Il PAI spacca il Consiglio comunale di Oristano. La maggioranza respinge con 10 voti contrari e 9 favorevoli la mozione del centrosinistra sull’archiviazione del Piano di assetto idrogeologico da parte della Regione, ma il dibattito degenera in un duro scontro politico, tra accuse al sindaco Massimiliano Sanna, richieste di dimissioni e repliche della maggioranza.

Maria Obinu ha accusato l’Amministrazione di aver lasciato «fermo dentro la macchina amministrativa» un atto fondamentale senza informare tempestivamente il sindaco, il Consiglio e la città. Per Carla Della Volpe le ipotesi sono due: «o il sindaco sapeva e ha taciuto» oppure «non sapeva», dimostrando di non avere il controllo della macchina comunale. «L’unica scelta dignitosa sarebbero state le dimissioni», ha affermato. Francesca Marchi ha denunciato uno «scollamento tra la struttura tecnica e la parte politica».

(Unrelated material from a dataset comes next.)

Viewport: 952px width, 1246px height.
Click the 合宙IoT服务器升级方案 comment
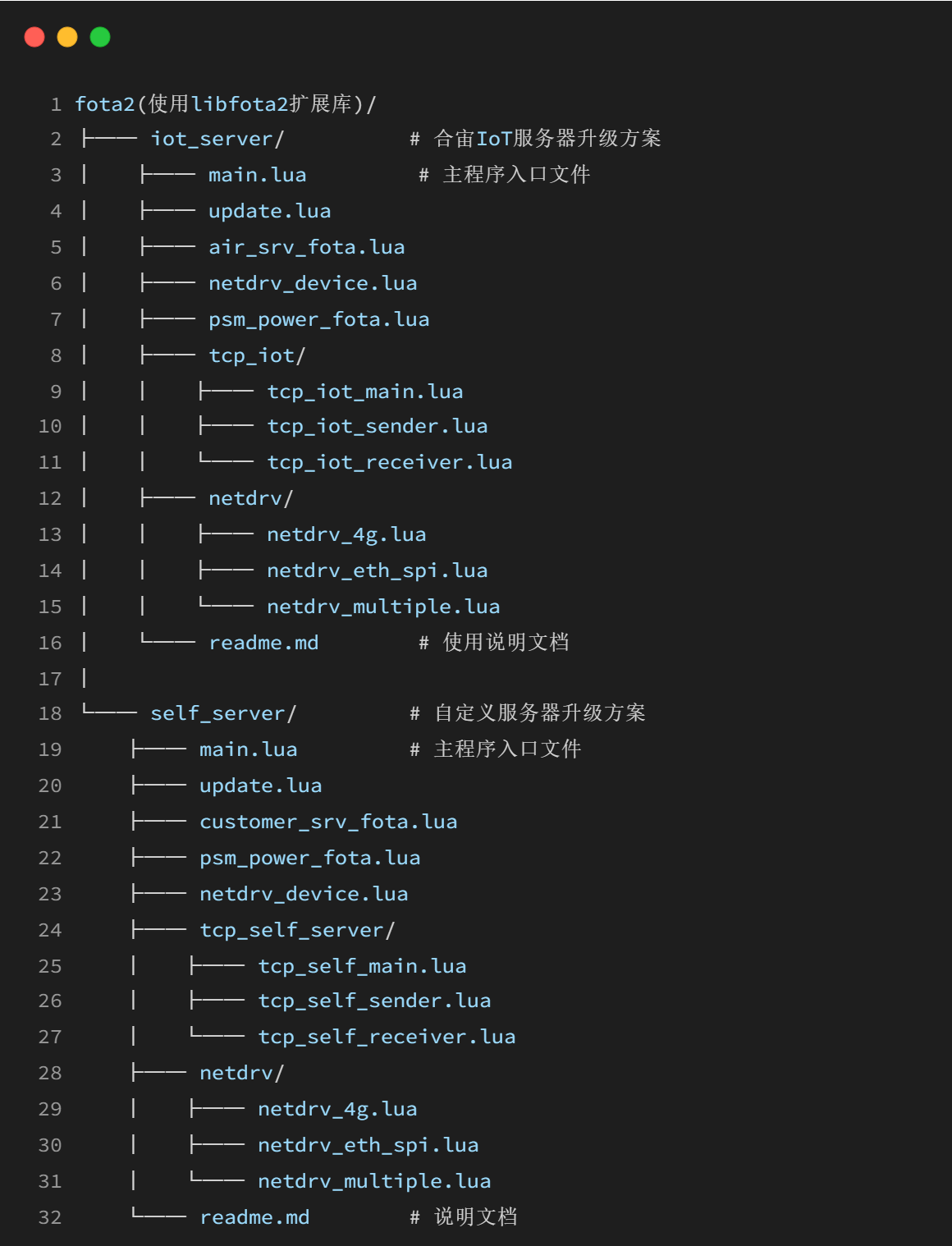(x=547, y=139)
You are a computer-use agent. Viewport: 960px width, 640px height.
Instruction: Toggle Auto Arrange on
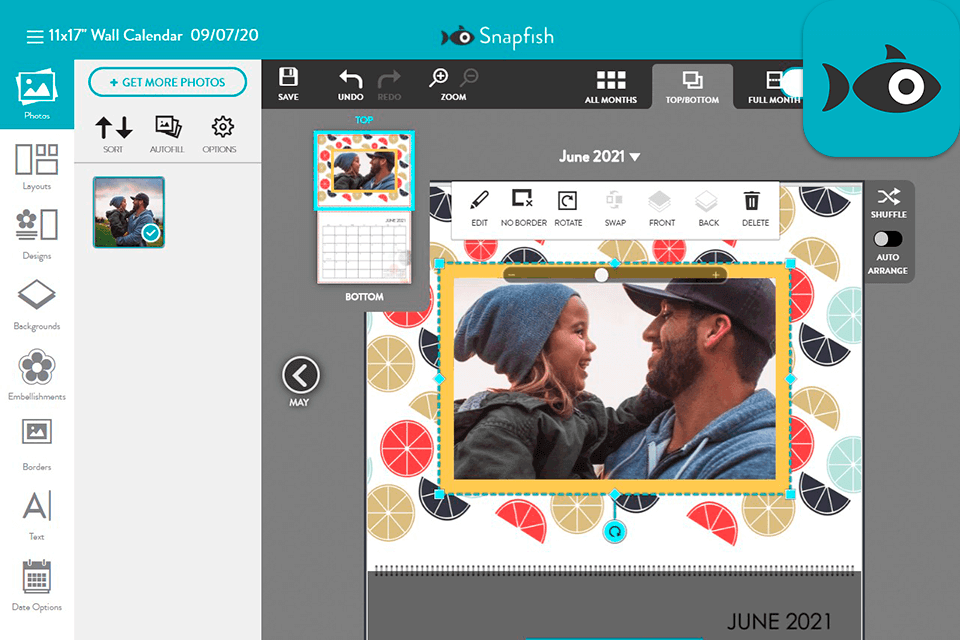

L’opposizione ha inoltre evidenziato le possibili ricadute sui proprietari dei terreni. Ipotesi respinta dal consigliere di Forza Italia Gianfranco Porcu, che ha sì riconosciuto «un difetto di comunicazione», ma ha precisato che i vincoli sui terreni risalgono agli strumenti regionali introdotti negli anni precedenti e che la questione dell’Imu «va fatta risalire almeno al 2019». Il sindaco Massimiliano Sanna ha invece difeso il rapporto con la struttura tecnica: «Non permettetevi di mettere in dubbio il rapporto con i tecnici», ha detto, ribadendo che con la dirigenza c’è «sempre stato massimo dialogo e trasparenza». Ha quindi assicurato che il Comune si è subito attivato per superare la criticità e che «nessuno è stato penalizzato».